Akshita Jhalani
Crypto Analyst
Sitting here on Saturday, I need to walk through what just happened in crypto markets this week, because it was genuinely uncomfortable to watch in real time, and the recovery at the end deserves as much attention as the slide that preceded it.
Bitcoin opened last Sunday near $73,000. By midweek it had fallen below $60,000 for the first time since November 2024, right after the U.S. election. It closed the week around $63,500. That's technically a 4.7% weekly gain, but the number hides a brutal drawdown that pushed BTC into valuation territory typically associated with bear‑market floors.
Saylor Blinked, and Traders Noticed
The catalyst that rattled an already fragile market came from an unexpected place. Michael Saylor's Strategy, the largest corporate Bitcoin holder on the planet with roughly 845,000 BTC, disclosed it had sold 32 bitcoins for about $2.5 million between May 26 and May 31 to fund dividends on its STRC preferred shares.

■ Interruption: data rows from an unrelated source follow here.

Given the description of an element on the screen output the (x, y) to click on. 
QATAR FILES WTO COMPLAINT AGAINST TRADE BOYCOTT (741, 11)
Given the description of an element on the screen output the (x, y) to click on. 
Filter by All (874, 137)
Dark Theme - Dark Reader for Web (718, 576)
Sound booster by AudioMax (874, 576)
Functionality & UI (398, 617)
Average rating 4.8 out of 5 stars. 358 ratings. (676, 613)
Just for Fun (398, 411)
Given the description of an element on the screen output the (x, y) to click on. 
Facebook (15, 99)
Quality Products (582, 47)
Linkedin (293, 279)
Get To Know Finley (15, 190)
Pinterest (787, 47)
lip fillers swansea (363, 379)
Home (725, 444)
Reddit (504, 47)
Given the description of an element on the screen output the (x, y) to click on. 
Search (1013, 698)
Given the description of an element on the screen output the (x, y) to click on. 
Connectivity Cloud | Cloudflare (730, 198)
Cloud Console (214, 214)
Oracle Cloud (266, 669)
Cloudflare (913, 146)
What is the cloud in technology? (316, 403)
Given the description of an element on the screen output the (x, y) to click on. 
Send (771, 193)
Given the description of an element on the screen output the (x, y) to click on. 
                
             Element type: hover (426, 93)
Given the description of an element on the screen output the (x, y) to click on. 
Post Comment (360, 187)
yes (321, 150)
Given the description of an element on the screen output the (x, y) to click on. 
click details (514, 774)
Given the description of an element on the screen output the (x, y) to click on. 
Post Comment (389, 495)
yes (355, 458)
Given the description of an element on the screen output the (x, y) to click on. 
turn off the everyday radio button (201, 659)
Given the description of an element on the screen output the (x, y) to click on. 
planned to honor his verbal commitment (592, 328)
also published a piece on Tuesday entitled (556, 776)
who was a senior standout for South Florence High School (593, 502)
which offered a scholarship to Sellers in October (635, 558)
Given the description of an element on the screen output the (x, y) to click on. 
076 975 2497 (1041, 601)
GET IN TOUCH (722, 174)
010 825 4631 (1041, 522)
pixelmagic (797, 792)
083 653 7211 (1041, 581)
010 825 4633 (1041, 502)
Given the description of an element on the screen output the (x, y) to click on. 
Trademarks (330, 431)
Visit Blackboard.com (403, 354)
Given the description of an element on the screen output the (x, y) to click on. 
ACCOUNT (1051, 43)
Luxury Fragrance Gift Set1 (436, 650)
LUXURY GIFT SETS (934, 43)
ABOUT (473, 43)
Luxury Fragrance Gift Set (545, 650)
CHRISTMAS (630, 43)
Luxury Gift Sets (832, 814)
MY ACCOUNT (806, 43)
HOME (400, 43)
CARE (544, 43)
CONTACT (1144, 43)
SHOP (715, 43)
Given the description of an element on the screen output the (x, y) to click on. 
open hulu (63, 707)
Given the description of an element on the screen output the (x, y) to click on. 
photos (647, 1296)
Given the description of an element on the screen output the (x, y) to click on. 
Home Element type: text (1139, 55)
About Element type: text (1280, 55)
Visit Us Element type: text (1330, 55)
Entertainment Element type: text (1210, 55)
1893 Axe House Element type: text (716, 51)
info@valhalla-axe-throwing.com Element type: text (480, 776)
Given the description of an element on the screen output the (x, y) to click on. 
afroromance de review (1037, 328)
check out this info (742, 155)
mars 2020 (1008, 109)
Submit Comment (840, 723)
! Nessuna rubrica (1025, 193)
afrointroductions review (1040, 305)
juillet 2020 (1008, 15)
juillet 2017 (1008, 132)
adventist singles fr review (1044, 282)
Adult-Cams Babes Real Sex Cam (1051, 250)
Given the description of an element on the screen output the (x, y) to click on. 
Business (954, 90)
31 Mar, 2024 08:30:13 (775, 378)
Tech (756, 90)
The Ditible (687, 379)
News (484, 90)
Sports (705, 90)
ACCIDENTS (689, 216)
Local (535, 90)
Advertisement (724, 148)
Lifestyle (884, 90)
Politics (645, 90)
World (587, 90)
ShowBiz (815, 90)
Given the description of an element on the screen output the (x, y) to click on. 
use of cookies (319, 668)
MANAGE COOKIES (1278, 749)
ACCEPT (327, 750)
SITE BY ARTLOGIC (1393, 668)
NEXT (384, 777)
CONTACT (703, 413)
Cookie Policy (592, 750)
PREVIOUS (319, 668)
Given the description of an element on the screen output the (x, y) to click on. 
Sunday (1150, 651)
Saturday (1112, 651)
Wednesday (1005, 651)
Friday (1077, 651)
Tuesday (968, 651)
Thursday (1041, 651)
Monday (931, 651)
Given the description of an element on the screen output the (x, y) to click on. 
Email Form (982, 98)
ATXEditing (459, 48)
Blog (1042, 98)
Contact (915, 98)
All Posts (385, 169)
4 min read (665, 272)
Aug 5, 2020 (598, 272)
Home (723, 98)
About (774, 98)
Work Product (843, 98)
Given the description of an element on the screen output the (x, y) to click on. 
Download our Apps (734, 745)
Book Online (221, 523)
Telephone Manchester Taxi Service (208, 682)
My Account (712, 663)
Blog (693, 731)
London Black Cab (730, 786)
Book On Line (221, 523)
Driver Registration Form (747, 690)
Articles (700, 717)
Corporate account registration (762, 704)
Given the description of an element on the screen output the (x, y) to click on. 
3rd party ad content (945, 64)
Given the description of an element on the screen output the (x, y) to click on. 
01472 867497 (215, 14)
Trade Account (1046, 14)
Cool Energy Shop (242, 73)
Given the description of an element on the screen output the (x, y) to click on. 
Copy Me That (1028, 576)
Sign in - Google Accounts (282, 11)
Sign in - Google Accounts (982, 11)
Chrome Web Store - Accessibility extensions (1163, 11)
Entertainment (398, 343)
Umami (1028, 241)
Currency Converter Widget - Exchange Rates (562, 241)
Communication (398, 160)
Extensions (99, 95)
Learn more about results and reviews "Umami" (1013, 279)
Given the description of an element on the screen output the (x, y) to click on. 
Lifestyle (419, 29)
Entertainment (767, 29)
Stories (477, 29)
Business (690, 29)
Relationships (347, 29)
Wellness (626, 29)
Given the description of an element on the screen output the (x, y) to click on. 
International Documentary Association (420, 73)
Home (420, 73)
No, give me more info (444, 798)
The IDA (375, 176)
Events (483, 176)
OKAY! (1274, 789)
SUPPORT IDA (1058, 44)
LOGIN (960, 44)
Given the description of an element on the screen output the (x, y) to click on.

Thirty‑two coins out of 845,000. Statistically meaningless. Symbolically enormous.
Strategy built its entire identity around a "never sell Bitcoin" philosophy. Saylor has repeated that stance in interviews, on social media, and on earnings calls for years. So when even 32 coins moved, regardless of the reason, traders read it as a behavioral shift, not a treasury management footnote.
The company also sold around 800,000 shares for $128 million through its at‑the‑market program the same week. That raised a question nobody wanted to ask out loud: if the Bitcoin sale truly didn't matter, why did it need to happen at all? One theory making the rounds is that Strategy may be trying to demonstrate it can actually use Bitcoin as a corporate asset, not just hold it permanently, to improve its chances of eventual S&P 500 index inclusion.
Macro Piled On
The Saylor story landed into an already fragile sentiment backdrop. Iran tensions had pushed oil prices higher, reviving concerns about interest rates staying elevated longer than expected. Tech stocks came under pressure. Bitcoin, trading more like a high‑beta Nasdaq proxy than an independent store of value, followed equities down.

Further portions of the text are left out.